*PASSAGE PROVIDED*:
Here are the five things you need to know on Friday 11 April 2014...
1) TORY CODE OF CONDUCT
Conservative MPs are to be given a new code of conduct setting out guidelines on how they should treat staff working in their offices. Release of the code was held back until after the end of the trial of former deputy speaker Nigel Evans - who was cleared of all charges in a sexual assault and rape trial - to ensure there was no risk of prejudice.
The Conservatives said the code, which is being issued on a voluntary basis, was "a basic statement of what should be best practice in the workplace" for Tory MPs and their staff. It is being circulated alongside a grievance procedure, which is available for staff to use if a grievance arises with an MP as their employer. The new code is being sent out as a Channel 4 News investigation claimed there was a prevailing "climate of sexual harassment" in Parliament.
2) PARLIAMENT'S PROBLEM
The exploitation of vulnerable young parliamentary researchers by predatory MPs is being "brushed under the carpet" by the main political parties, one of the alleged victims of Nigel Evans has claimed. The former deputy speaker was yesterday cleared of a string of alleged sex offences - including one allegation of rape - by a jury at Preston Crown Court.
But one of the men he was alleged to have assaulted has accused the parliamentary authorities of ignoring a problem that was widespread at Westminster.
"I don't think any of the main parties know what to do. The strange (thing) about Parliament is that they make the laws but they don't act like any other place of business," the man, who has not been named, told BBC2's Newsnight.

*GIVEN DATA*:

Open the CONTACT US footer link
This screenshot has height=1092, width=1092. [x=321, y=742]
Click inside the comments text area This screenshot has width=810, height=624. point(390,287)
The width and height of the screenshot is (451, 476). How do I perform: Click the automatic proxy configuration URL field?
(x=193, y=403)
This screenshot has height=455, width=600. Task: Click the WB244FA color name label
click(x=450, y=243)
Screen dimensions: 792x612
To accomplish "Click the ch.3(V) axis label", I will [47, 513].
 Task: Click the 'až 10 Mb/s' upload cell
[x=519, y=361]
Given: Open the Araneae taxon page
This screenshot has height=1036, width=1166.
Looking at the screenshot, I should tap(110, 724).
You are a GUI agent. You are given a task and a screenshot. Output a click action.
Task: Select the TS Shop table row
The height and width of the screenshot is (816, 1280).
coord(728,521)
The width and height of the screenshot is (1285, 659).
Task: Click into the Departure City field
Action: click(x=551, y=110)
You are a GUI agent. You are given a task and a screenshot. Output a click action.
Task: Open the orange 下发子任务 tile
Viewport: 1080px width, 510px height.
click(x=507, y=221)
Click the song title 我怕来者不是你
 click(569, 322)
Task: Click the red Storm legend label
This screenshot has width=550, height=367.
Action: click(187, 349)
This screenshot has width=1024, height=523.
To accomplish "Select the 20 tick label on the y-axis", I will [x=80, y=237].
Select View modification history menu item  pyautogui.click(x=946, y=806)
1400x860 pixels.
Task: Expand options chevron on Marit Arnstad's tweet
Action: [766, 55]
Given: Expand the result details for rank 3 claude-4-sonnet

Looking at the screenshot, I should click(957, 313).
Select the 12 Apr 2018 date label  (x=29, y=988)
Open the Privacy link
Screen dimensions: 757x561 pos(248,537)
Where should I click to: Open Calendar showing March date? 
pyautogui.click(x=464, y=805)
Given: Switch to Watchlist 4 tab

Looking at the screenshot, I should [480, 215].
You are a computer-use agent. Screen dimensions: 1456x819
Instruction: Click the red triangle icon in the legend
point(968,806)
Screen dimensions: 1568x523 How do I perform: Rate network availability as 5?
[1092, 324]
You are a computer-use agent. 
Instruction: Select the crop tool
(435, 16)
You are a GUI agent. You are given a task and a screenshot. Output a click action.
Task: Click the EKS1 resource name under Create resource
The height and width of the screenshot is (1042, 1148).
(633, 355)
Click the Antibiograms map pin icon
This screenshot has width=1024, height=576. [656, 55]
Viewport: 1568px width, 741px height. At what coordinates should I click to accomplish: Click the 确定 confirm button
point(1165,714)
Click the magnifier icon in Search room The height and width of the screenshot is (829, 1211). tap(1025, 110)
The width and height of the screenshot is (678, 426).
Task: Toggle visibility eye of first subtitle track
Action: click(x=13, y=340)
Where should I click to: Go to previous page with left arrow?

*TASKS TO CARRY OUT*:
1 > Answer these questions using the news briefing:
(a) Which court's jury cleared Nigel Evans?
(b) On what basis is the new Conservative code of conduct being issued?
(c) To which program did the unnamed man speak?
2 > Pick out each line of the records that contains the word "page", and copy those lines.

*SOLUTIONS BY TASK*:
1 >
(a) Preston Crown Court
(b) On a voluntary basis
(c) BBC2's Newsnight

2 >
Given: Open the Araneae taxon page
Where should I click to: Go to previous page with left arrow?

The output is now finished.